In October, 2000, our lives changed dramatically when our seemingly healthy ten-month-old baby, Olivia, went into severe respiratory distress and was placed on life support at Penn State Children’s Hospital. What was thought to be a common cold turned out to be severe abnormalities of her trachea (windpipe). During her first ten days in the hospital, Olivia had three major surgeries to correct these abnormalities. She struggled to survive. She spent almost an entire year in the Pediatric Intensive Care Unit. The complexity of her condition required the services of many pediatric specialty doctors and multiple other surgeries.
When Olivia finally came home, our journey had not ended, but in many ways, just begun. Her medical needs remained extensive. Our family needed to learn to care for her in our home. In spite of home nursing care and the support of hospital staff, she required frequent trips back to the hospital for both routine and emergent care. Olivia spent every major holiday and a few too many birthdays in the hospital. These chaotic times were devastating to us as parents. In addition to confronting her critical illness, we were also confronted with a seemingly endless list of difficult decisions. We needed help adjusting to the fact that our lives had been changed forever.

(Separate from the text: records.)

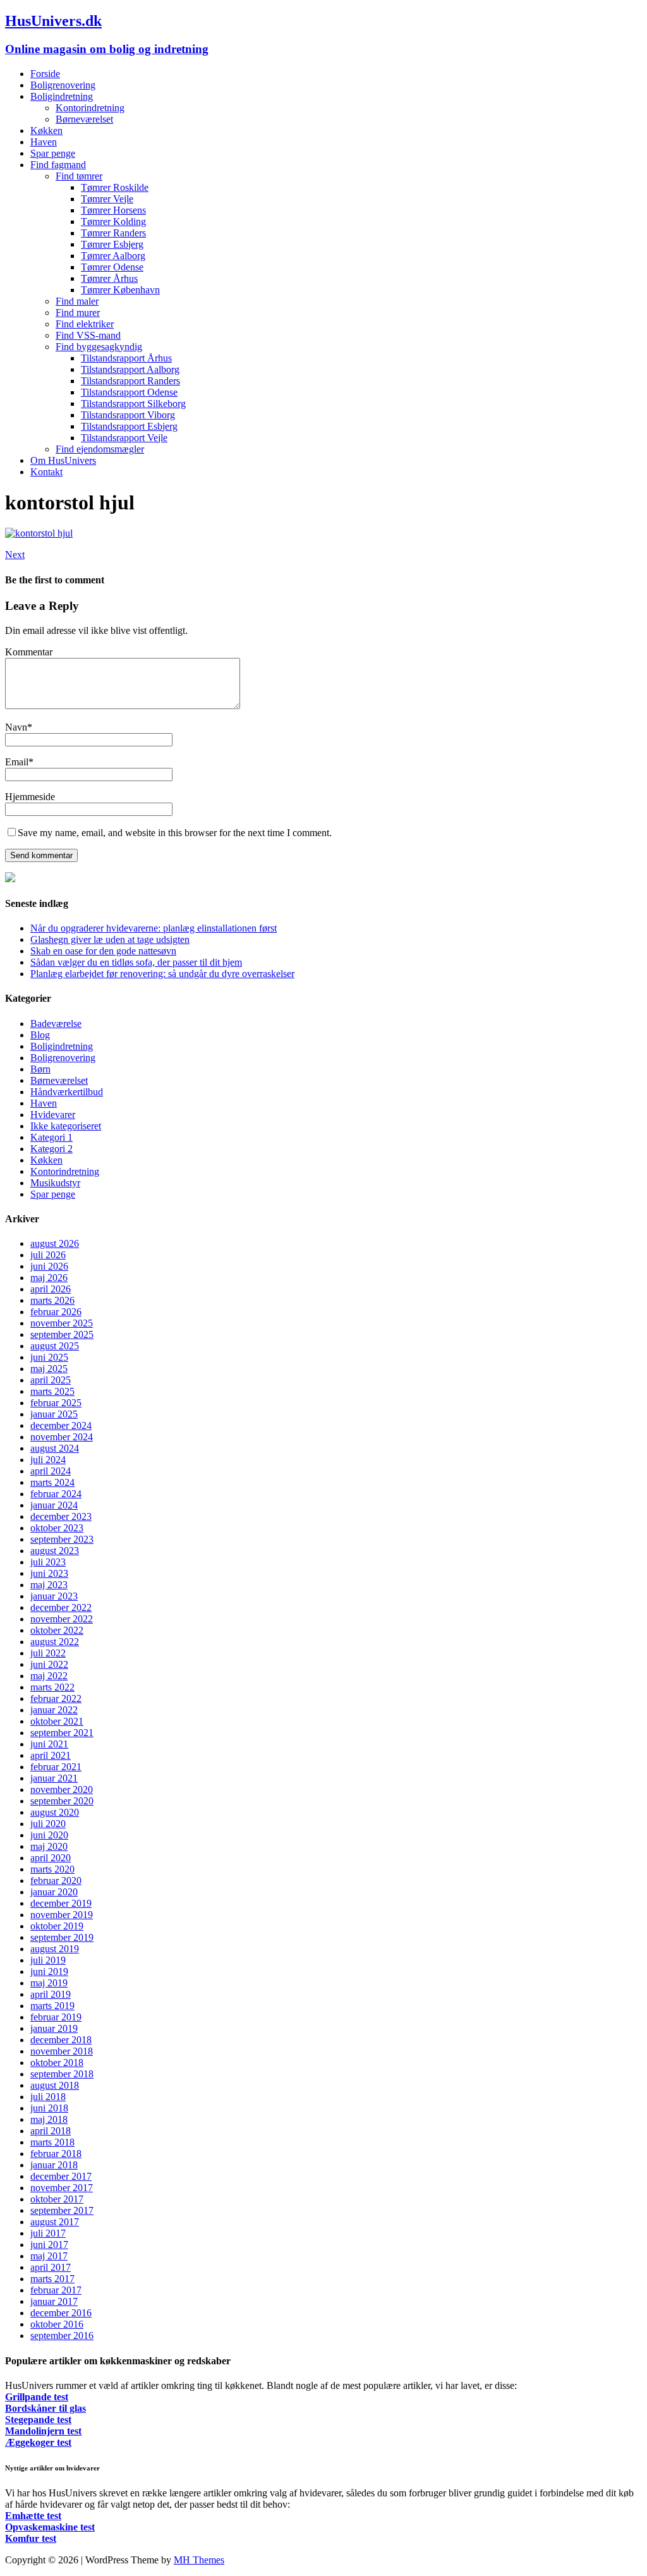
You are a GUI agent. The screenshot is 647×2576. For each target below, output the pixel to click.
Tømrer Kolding (113, 221)
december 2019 (61, 1903)
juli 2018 (48, 2096)
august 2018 (54, 2085)
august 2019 (54, 1948)
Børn (40, 1069)
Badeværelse (56, 1023)
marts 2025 (52, 1391)
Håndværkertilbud (66, 1091)
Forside (45, 73)
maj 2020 (49, 1846)
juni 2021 (49, 1744)
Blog (40, 1035)
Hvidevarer (52, 1114)
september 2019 (62, 1937)
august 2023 (54, 1550)
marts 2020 (52, 1869)
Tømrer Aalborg (113, 255)
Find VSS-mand (88, 335)
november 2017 (61, 2187)
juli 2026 (48, 1254)
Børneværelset (84, 119)
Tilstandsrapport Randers (130, 380)
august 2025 (54, 1345)
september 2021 (62, 1732)
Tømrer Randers (113, 233)
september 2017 (62, 2210)
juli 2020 (48, 1823)
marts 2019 (52, 2005)
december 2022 (61, 1607)
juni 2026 (49, 1266)
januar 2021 (54, 1778)
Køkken (46, 130)
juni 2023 (49, 1573)
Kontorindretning (90, 107)
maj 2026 (49, 1277)
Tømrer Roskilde (114, 187)
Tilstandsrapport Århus (126, 358)
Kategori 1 (51, 1137)
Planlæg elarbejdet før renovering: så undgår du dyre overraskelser (162, 973)
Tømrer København (120, 289)
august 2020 (54, 1812)
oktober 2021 (56, 1721)
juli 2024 (48, 1459)
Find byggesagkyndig (99, 346)
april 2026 (50, 1289)
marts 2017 (52, 2278)
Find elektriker (85, 324)
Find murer (78, 312)
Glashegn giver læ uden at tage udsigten (110, 939)
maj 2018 (49, 2119)
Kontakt (46, 471)
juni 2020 (49, 1835)
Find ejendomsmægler (100, 449)
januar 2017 (54, 2301)
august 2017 (54, 2221)
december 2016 (61, 2312)
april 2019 (50, 1994)
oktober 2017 (56, 2199)
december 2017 (61, 2176)
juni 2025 (49, 1357)
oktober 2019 (56, 1926)
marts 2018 (52, 2142)
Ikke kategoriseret (65, 1126)
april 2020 (50, 1857)
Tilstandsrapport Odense (129, 392)
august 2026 (54, 1243)
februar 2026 (56, 1311)
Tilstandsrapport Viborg (128, 415)
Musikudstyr (55, 1182)
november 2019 (61, 1914)
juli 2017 (48, 2233)
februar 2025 (56, 1402)
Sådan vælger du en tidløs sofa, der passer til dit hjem (136, 962)
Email (16, 761)
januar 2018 (54, 2165)
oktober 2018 (56, 2062)
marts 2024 (52, 1482)
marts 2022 (52, 1687)
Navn (16, 727)
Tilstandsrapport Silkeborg (133, 403)
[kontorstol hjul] (39, 533)
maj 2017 (49, 2256)
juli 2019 (48, 1960)
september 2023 (62, 1539)
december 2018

Today, Olivia is an active 7-year-old girl who enjoys playing with her 6-year-old sister, Nevina and her Chocolate Labrador, Milton. She participates in therapeutic horseback riding and Challenger baseball. She attends a Life Skills class during the day and finds time to have weekly speech, physical and occupational therapy sessions. Olivia still requires follow-up in the cerebral palsy and feeding clinics at Penn State Children’s Hospital.
Having been through this difficult journey ourselves, our family is excited to see the Hummingbird Program offer support to other children with complex health needs and their families.